第4回では、幾何公差の基準となるデータムを知ろう。データムは英語で“Datum”と書き、和訳は「基準」と辞書に載っている。多くの設計者が、このデータムの記入法を理解せず、間違って図面を描いている。正しいデータムの使い方と記入法を紹介しよう。
データムとは
データムとは、「関連形体に幾何公差を指示するときに、その公差域を規制するために設定した理論的に正確な幾何学的基準。例えば、この基準が点、直線、軸直線、平面、及び中心平面の場合には、それぞれデータム点、データム直線、データム平面、データム中心平面と呼ぶ。」とJISで規定されている。
データムの目的は、図面に関わる担当者の視点で異なる。
- 設計者の視点 ・・・ 取り付け基準、位置決め基準、機能する基準(軸受穴や摺動面など)
- 加工者の視点 ・・・ 加工基準、固定基準
- 計測者の視点 ・・・ 計測基準、固定基準
データムには、一般的に次の二つがある(図1)。
◇データム形体
データム形体とは、データムを設定するために用いる対象物の実際の形体(部品の表面や穴など)のことをいう。
◇実用データム形体
実用データム形体とは、データム形体に接して、データムの設定を行う場合に用いる十分に精密な形状を持つ実際の表面(定盤、軸受、マンドレルなど)をいう。
つまり、データムとして指示した部品の面は、完全な形状ではないので、より精密な面を持つ定盤やゲージ、マンドレル(注)などを実用データムとして接触させるのである。
(注)マンドレルとは、芯金(しんがね)とも呼ばれ、寸法、幾何特性共に高精度な円筒軸をいう。
図1
データムの種類
データム記号の図面指示
データム記号は、三角記号と四角い枠を結んで表示し、枠内のアルファベットは図面の向きに合わせる(図2)。

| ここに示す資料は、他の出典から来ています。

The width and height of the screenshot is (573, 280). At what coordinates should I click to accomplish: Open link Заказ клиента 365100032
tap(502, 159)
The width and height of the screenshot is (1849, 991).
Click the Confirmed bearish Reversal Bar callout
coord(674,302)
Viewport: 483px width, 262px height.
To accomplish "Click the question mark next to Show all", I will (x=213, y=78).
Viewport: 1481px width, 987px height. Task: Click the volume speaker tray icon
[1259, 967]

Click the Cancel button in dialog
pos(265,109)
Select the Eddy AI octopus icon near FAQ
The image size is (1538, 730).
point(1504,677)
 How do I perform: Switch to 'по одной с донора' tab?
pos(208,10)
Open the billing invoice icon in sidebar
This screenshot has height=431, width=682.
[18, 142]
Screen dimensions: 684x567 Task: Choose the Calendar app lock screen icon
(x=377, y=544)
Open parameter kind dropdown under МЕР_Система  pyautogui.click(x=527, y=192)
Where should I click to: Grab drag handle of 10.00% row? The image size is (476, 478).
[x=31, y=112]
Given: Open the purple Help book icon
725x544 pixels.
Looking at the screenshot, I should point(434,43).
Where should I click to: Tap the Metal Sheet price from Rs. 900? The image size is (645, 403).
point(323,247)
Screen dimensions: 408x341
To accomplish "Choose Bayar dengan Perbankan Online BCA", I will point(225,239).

三角記号は、黒く塗りつぶしたものと塗りつぶさないもののどちらを使っても構わないが、視認性が良いという理由で黒く塗りつぶした方の使用をお勧めする。
図2
データム記号と向き
データム記号の配置とその解釈
データムを図中に記入する際、配置する場所によって解釈が異なるため、注意が必要である。多くの企業の図面で誤って指示されているのが現状である。
1. サイズ形体へのデータム指示
サイズ形体とは、寸法のばらつきによって大きさが変化する形体をいう。
データムを中心軸に指示する場合、寸法線の延長線上に記載する。データム記号は次の例のうちの一つを使用して、図面に記入することができる(図3)。
図3
中心軸にデータムを指示する場合の記入例
データムを中心平面に指示する場合、寸法線の延長線上に記載する。データム記号は次の例のうちの一つを使用して、図面に記入することができる(図4)。
図4
中心平面にデータムを指示する場合の記入例
2. 表面形体へのデータム指示
表面形体とは、寸法とは無関係な形体をいう。
データムを表面あるいは母線に指示する場合、寸法線の延長線上からずらした位置に記載する。母線とは、円筒形体の表面上の任意の1本の線をいう。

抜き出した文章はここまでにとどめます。